The technical field relates to production of hydrogen from underground geothermal systems.
Geothermal Energy is ubiquitous within planets like Earth and many technologies are in use which harvest thermal energy by producing hot water or hot gas or both and byproducts to surface.
In some areas hydrogen and carbon oxides are produced in amounts that could be potentially commercial as a byproduct of geothermal production. These gases are constituents of volcanic gas. The mixture of hydrogen and carbon oxides with steam can be considered a natural synthesis gas that can be used as a fuel or as a feedstock for chemical manufacturing.
The water-gas shift reaction occurs at temperatures and pressures in many underground geothermal systems which are accessible by existing drilling and well completion technology.
The water-gas shift reaction can occur at lower temperatures in the presence of carbon oxides, steam, copper, nickle, iron, or other catalytic materials. The hydrogen produced from these systems can be from deep rock sources such as natural hydrides but also from water through the water-gas shift reaction. Production of hydrogen from underground geothermal systems will tend to push the water-gas shift reaction such that more hydrogen is produced from the system.
Molten salt gasification can take place at temperatures and pressures in many underground geothermal systems which are accessible by existing drilling and well completion technology.
The water-gas shift reaction, molten salt gasification, and other water-splitting processes within a closed system create increased hydrogen concentrations and potentially other components e.g. carbon oxides and oxygen, within the fluids contained in the geothermal system.
Free oxygen can become bound through chemical oxidation reactions within the reservoir and sequestered or produced as oxides.
Surface processes such as steam-methane reforming have used hydrogen selective membranes such as palladium alloys or polymer membranes to separate very pure streams of hydrogen from a mixture of hot fluids.
Graphane, platinum, and sulfonated tetrafluoroethylene based fluoropolymer-copolymers (e.g. nafion) are examples of known hydrogen fuel cell proton carriers, otherwise known as proton selective membranes.
Hydrogen is often found in deep underground geothermal systems. Hydrogen existing in geothermal reservoirs, or liberated from water within geothermal reservoirs by water gas shift, molten salt gasification, or other processes, can be selectively captured and produced to surface using hydrogen filters such as palladium alloy membranes.
There is a large and growing worldwide demand for hydrogen, which can be used as a chemical feedstock, or combusted at surface to produce power or heat or water, or consumed in fuel cell devices for production of power.
Hydrogen can be a substitute for oil and gas in most energy applications, with pure water as the byproduct of hydrogen combustion. Thus, the use of hydrogen is completely carbon and carbon dioxide free and can be considered as a totally clean fuel.
In broad aspects, methods and systems described herein view sufficiently hot underground layers within planets, where water pre-exists or can be introduced, as significant hydrogen sources.
Oxygen liberated within the reservoir can be produced separately for use at surface, or used to create oxides from naturally existing or injected hydrides for creation of energy and/or oxide products, which may be sequestered or produced. Via the water-gas shift reaction, the oxygen is often bound with carbon in the form of carbon oxides. In underground geothermal systems, the oxygen can also be bound in the form of silicon or iron oxides.

Stated goal A ▸
Reproduce the listing without changes, starting at the line containing "Task: Click the YouTube red play button" and ending at the last line of the listing.

Stored data ▸

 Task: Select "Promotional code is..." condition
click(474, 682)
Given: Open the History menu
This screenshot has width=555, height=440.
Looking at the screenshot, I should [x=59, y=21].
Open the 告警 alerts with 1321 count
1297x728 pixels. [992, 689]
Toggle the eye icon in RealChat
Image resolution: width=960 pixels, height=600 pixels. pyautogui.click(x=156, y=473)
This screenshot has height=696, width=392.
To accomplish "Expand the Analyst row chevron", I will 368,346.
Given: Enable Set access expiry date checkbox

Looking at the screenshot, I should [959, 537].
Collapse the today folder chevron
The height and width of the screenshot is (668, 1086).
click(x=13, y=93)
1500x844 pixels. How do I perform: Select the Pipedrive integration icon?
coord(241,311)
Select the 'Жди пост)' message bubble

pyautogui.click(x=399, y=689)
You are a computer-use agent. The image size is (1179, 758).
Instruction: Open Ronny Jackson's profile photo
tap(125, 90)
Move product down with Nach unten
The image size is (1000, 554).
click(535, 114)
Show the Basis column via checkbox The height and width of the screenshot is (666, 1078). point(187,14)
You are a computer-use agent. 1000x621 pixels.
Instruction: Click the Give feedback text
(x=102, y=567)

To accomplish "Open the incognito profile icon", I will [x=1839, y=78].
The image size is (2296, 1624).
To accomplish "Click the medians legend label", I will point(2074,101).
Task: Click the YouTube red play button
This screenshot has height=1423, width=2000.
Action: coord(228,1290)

Stated goal B ▸
In the text on hydrogen from geothermal systems, what kind of hydrogen-selective membranes have surface processes such as steam-methane reforming used?

Complete output A ▸
Task: Click the YouTube red play button
This screenshot has height=1423, width=2000.
Action: coord(228,1290)

Complete output B ▸
Palladium alloys or polymer membranes.